You can talk all you want about technology and customer experience, but the pandemic, once again, provided a stark reminder that agencies are only as good as their people. It’s trite to say “people are our greatest asset” when time and again actions taken by Congress or the administration undercuts that idea.
This is another opportunity for the Biden administration to build on the Trump administration’s upskilling and reskilling programs, pick up the Obama administration’s hiring reform effort and add its own mark on the process that many point to as the one main reason the government struggles in so many ways.
To this end, the Biden administration is set to take the first steps by setting up a new Hiring Assessment Line of Business and requiring agencies to fund it in 2022.
“The LoB will support the implementation efforts of effective assessments and related efforts including governmentwide hiring actions and shared certificates. These contributions must not come from existing HR budgets,” the passback stated.
The Office of Personnel Management and OMB will jointly manage the Hiring Assessment LoB and the program office will reside in OPM.

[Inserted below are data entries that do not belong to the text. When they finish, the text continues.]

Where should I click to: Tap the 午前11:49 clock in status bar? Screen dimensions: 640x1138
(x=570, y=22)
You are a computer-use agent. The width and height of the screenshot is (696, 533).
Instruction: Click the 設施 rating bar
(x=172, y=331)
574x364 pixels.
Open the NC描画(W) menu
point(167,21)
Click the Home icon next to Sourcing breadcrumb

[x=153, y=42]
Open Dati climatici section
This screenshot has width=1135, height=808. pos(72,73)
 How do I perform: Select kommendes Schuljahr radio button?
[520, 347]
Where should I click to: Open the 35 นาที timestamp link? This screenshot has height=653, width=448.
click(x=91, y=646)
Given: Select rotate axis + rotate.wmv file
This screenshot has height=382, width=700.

Along with the new LOB, OMB wants agencies to spend money on “rebuilding their HR workforce to support recruitment and hiring efforts.”
“Agencies are expected to allocate funds in FY 2022 for: (1) dedicated employees to form talent teams (ideally at the agency component level); (2) tools to improve hiring assessment processes; and (3) internship and Pathways Program improvements,” the passback stated. “By June 30, 2021, agencies are required to send a plan to OPM and OMB that includes milestones and expectations, broken out by components, as appropriate, for how they will form a dedicated team responsible for transitioning to using effective hiring assessments for all competitive actions as well as steps to improve their internship/pathways program.”
Few would argue that these policy directives are a good first step, but the real test will be how OMB and its new deputy director for management, Jason Miller (I know, it’s weird to write that) — once the Senate confirms him — supports, oversees and encourages agencies to not just build on the lessons of the pandemic, but normalize these and other efforts that worked so well over the last year and not take a step backward.